One backer asked the following question:
"I noticed there’s an RGB LED that’s an optional indicator for the HC-SR04 board. I like the physical design of the addition but I’m curious about the single resistor approach. Are you intentionally relying on the different forward voltages and choosing specific colours for each pin? The general solution involves 3 resistors, sometimes with a value per diode.
https://electronics.stackexchange.com/questions/154007/why-must-resistors-be-on-the-respective-anode-terminals-instead-of-the-common-ca "

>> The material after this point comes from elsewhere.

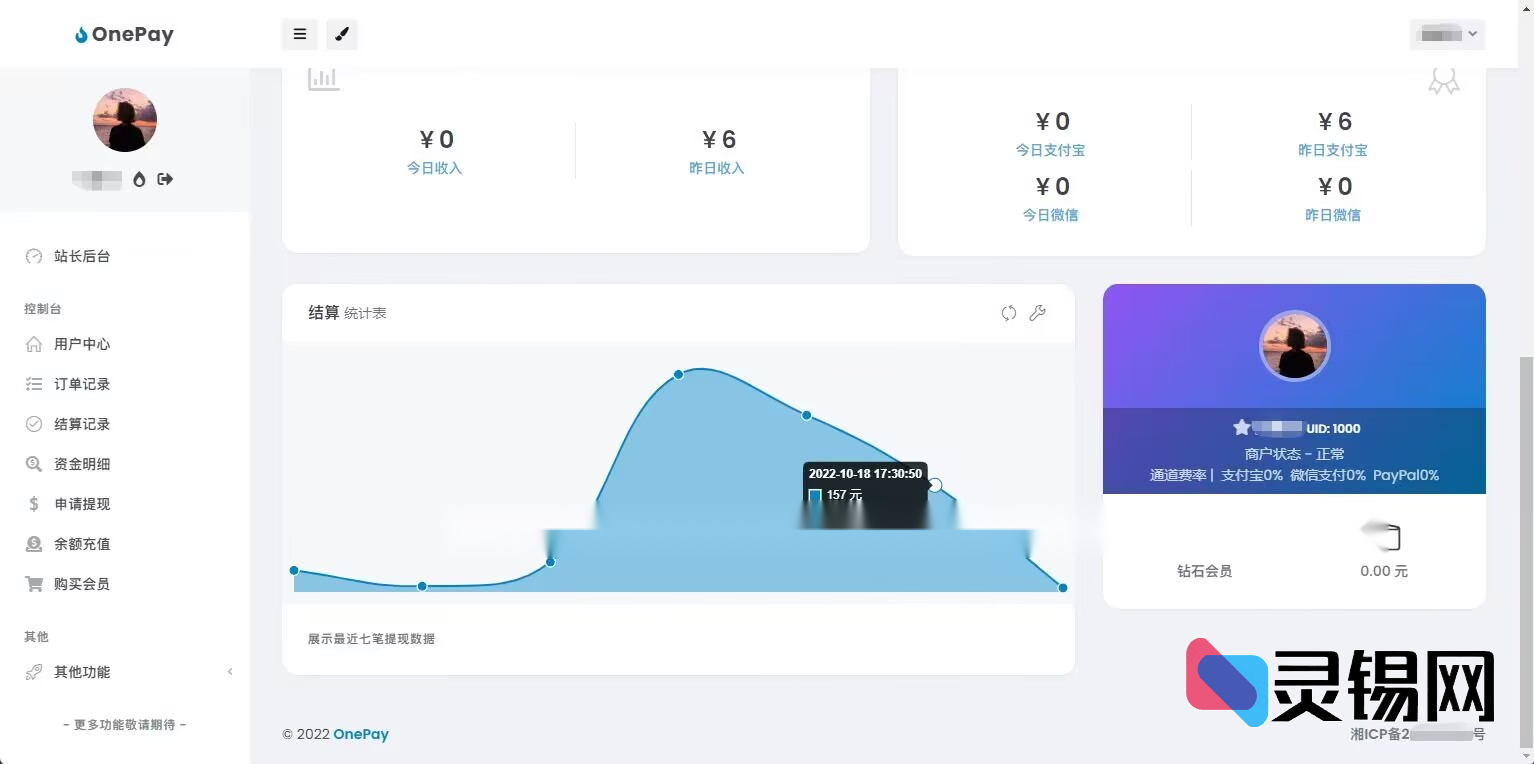This screenshot has height=764, width=1534.
Task: Click the 订单记录 list icon
Action: click(34, 384)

It's a very good question. The 3 LEDs work best at different voltages. In a regular circuit, if they share the same resistor on the common cathode, the voltage over the LEDs will be the same. The lowest one will steal current from the others. It will result in a too bright color shadowing the other two colors.
When designing the decorative LED, my major concern was to fit the circuit into a limited space and make it easy to solder. The trick was, I picked a 1000 Ohm resistor (rather than 220 Ohm) to limit the overall brightness. What's more, the (R, G, B) values can be set between 0~255 by 3 independent PWM signals. So They are not sharing the same anode! The brighter color can be dimmed by setting a smaller PWM duty. Now every color has a chance to show up and mix.
Check the following rainbow spectrum generated by the LED test code.
@Rongzhong Li Yes, I know you can use other pins. I was reacting on testled.ino in moduletests.
Testled uses pins 8,9,10 for B,G,R, so the blue on pin 8 does not follow the sine curve. Did you use other pins in your rainbow video?
Noted that the blue led is on pin 8. pin 8 is digital only and has no pwm.
0-127 is off, 128-255 is on. Pins 9 and 10 have pwm.